### Supplied material:
>>>

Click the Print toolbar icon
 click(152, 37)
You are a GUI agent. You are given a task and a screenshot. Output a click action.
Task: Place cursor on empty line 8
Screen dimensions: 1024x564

<<<
>>>

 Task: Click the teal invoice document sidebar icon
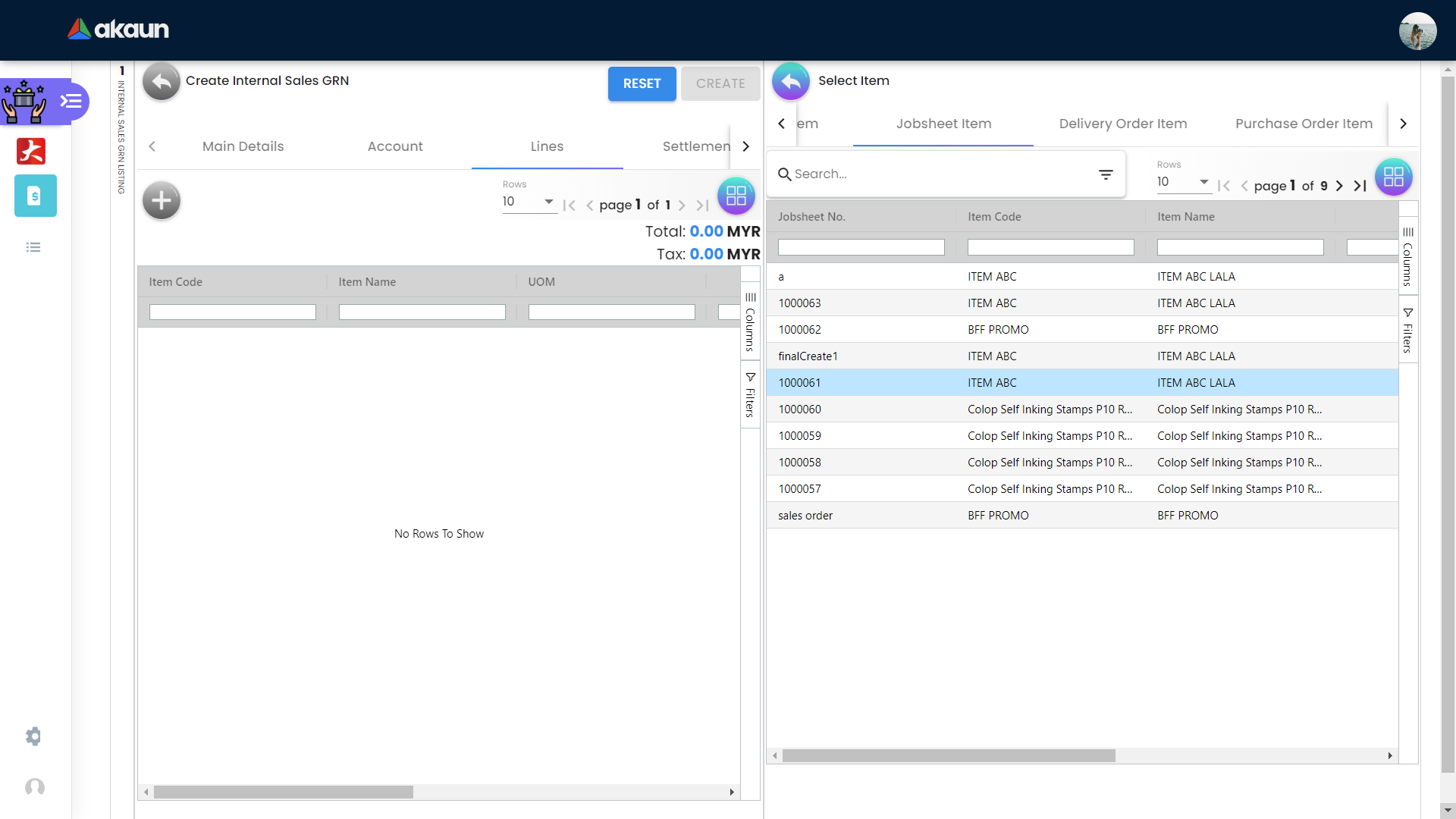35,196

<<<

### Exercise directions:
Can you echo, word for word, the data from the line containing "You are a GUI" through the line containing "Screen dimensions: 1024x564"?

### Answer to the problem:
You are a GUI agent. You are given a task and a screenshot. Output a click action.
Task: Place cursor on empty line 8
Screen dimensions: 1024x564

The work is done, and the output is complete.